M on après-midi en prison
Voilà, j’ai le titre de mon article. Et ça suffit. Il n’y a pas tellement d’autres choses à dire que ce titre, j’ai passé l’après-midi du 30 novembre 2018 dans la prison d’Arles, une prison de haute sécurité, il n’y en a que trois en France, à parler avec des détenus, certains à perpète, de Jean Racine (et de Charles Baudelaire, et de Marcel Proust, et de Marguerite Duras, et d’Arthur Rimbaud, et de Jorge Luis Borges et de Victor Hugo). Les mots sont si faibles — et si forts poétiquement. Ce que je veux ajouter : tout un monde réel.
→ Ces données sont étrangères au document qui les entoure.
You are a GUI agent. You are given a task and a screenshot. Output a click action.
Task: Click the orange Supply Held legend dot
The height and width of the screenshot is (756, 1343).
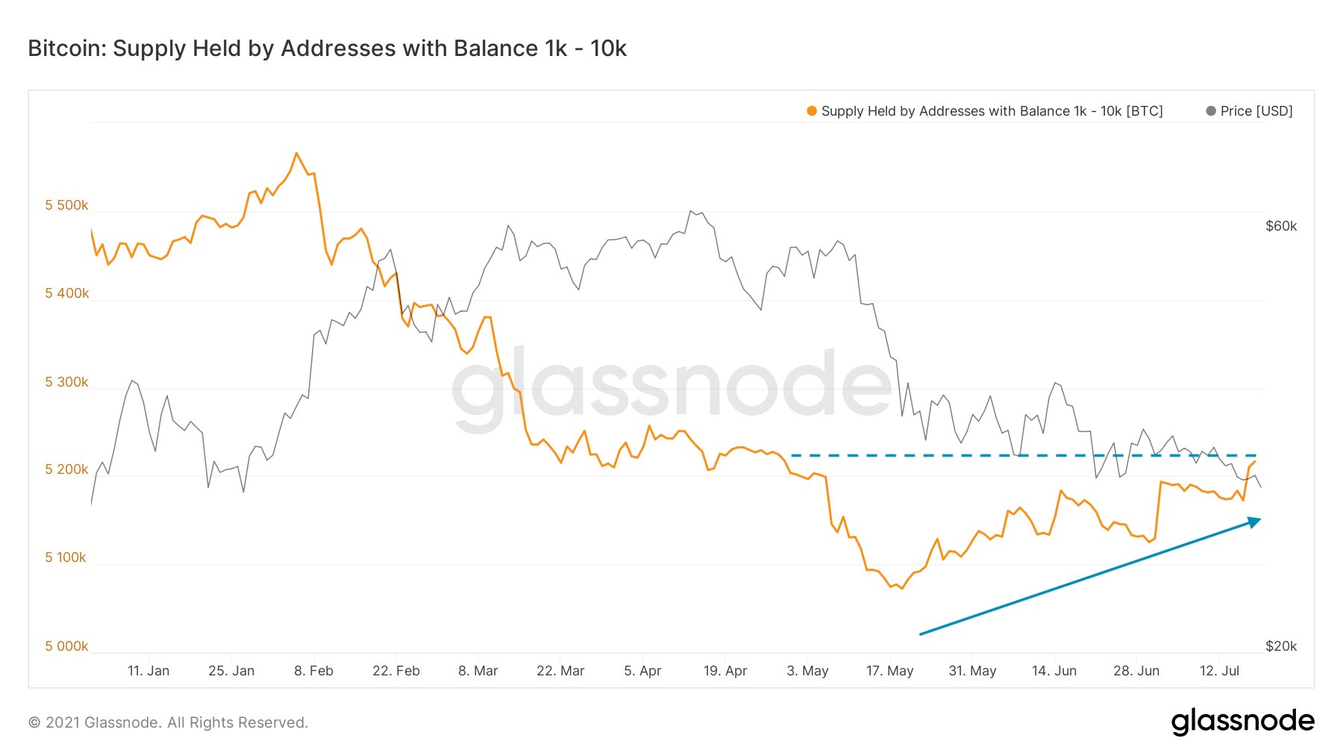tap(812, 111)
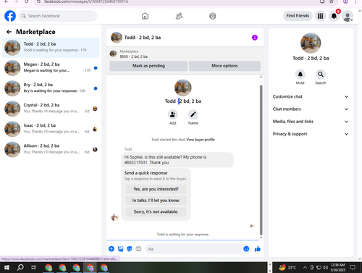This screenshot has width=362, height=273.
Task: Click the Mark as pending button
Action: click(148, 66)
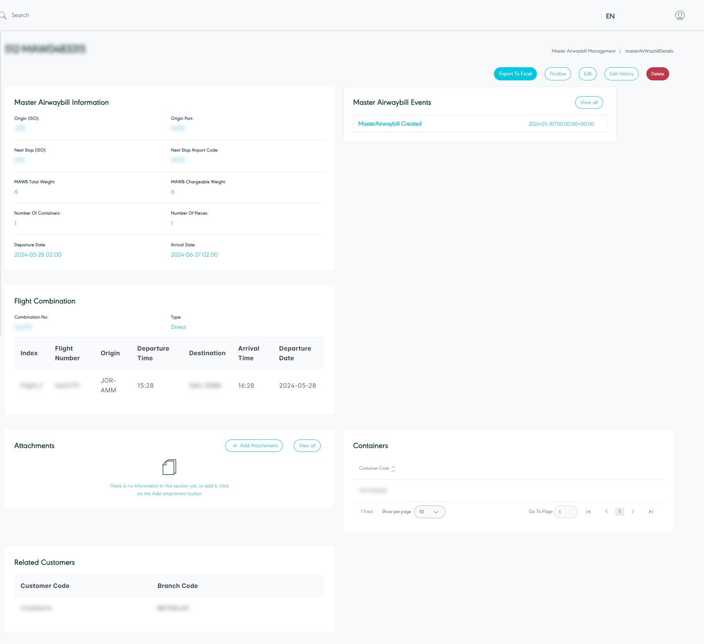Open the Show per page dropdown

[x=429, y=512]
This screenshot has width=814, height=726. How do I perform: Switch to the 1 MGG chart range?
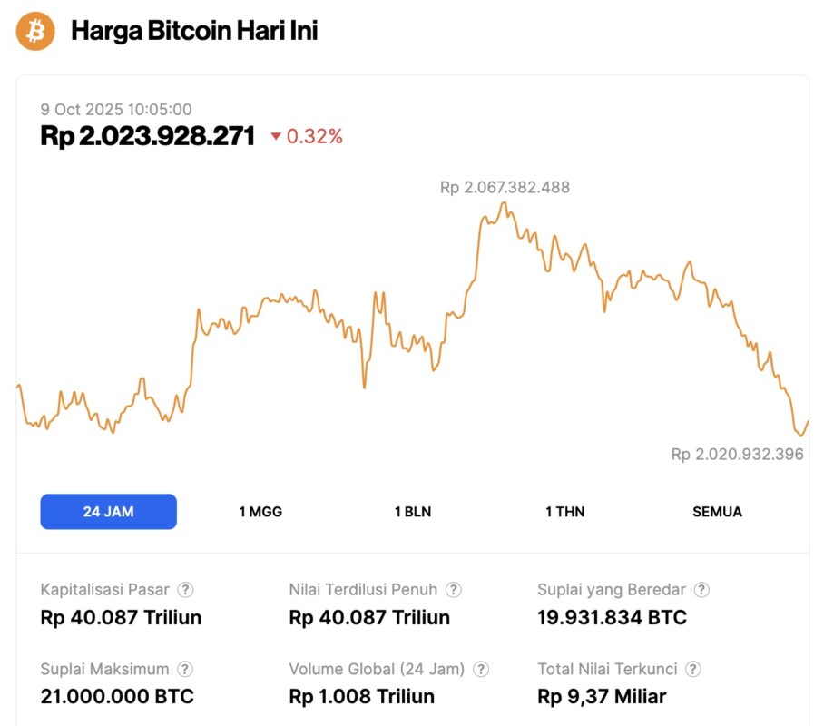[x=260, y=512]
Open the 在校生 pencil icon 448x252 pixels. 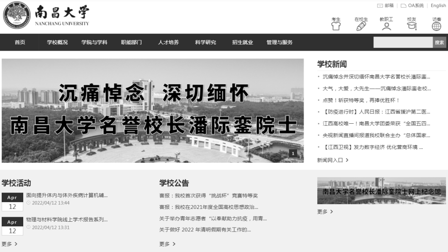point(361,26)
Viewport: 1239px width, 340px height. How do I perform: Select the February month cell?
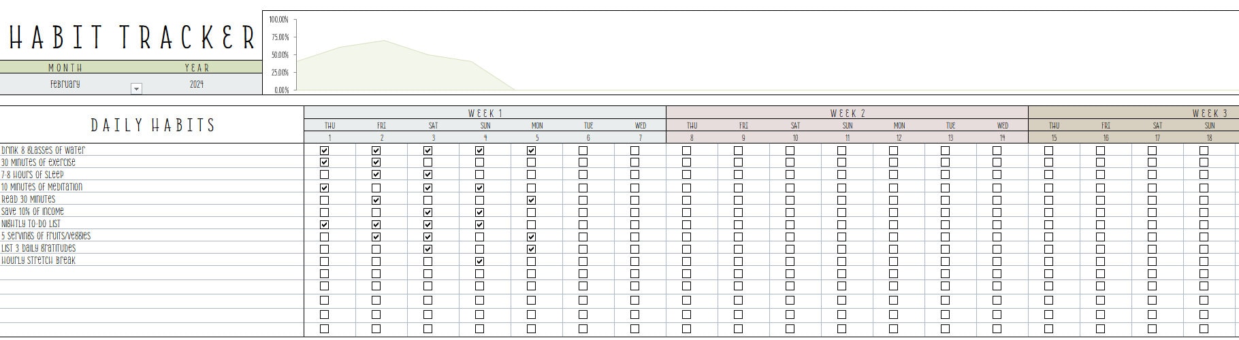[x=65, y=84]
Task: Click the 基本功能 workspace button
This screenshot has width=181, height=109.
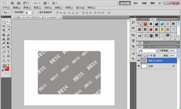Action: [x=125, y=3]
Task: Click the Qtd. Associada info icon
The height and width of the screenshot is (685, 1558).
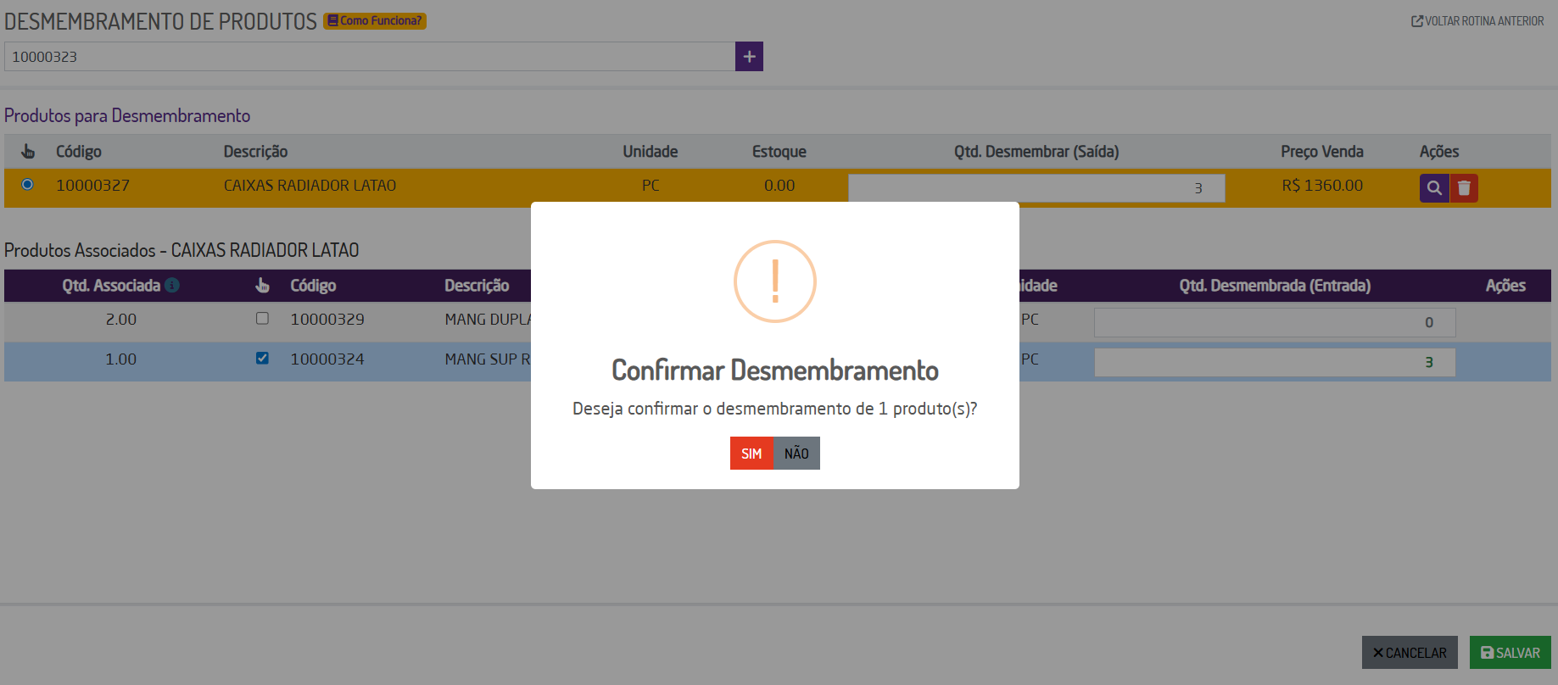Action: pos(172,286)
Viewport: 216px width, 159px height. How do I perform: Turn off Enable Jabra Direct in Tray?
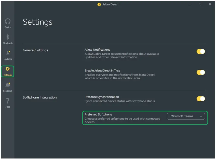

L’un des détenus, mon préféré, le plus intelligent (et costaud ! Comme il a dit : « Pas que la tête, le corps aussi ! ») m’a donné, avant que je parte, une plaquette de ses poèmes où il y a des phrases comme : « Un fils des murs, enlisé dans la boue du temps » ou : « Ça fait un bout de temps déjà que j’ai froid ». Et il a tenu à me donner aussi un texte méconnu de Victor Hugo (que je ne connaissais pas, en tout cas) : La Fin de Satan qui commence par : « Depuis quatre mille ans il tombait dans l’abîme. » J’ai demandé son nom à Jean-Michel qui les connait bien (à l’origine de l’atelier) car il avait signé sa plaquette photocopiée d’un pseudonyme, Kris Mrasnik (Kris, en effet, pour Christophe). Jean-Michel me l’a donné en me disant : « Ne va pas sur Internet chercher ce qu’il a fait, tu risques de tomber de haut ». Evidemment je suis allé sur Internet et, bien sûr, « tomber » n’est peut-être pas le mot (la chute de Satan) puisque je vois bien ce que ces gens condamnés à perpétuité peuvent avoir fait, mais il y a un mystère, c’est vrai, un mystère comme sacré : que peut-on en dire ? en tout cas, moi, rien. En effet, il reste la poésie qui saisit tous les hommes, « Accepter que tout cela glisse / Forcer cette chienne de destinée à me laisser m’élever d’ici ». Le poème, titré Numéro d'écrou, est le premier de la plaquette : Paroles de l’ombre.
Je copie cet article écoutant Phantom de Polnareff.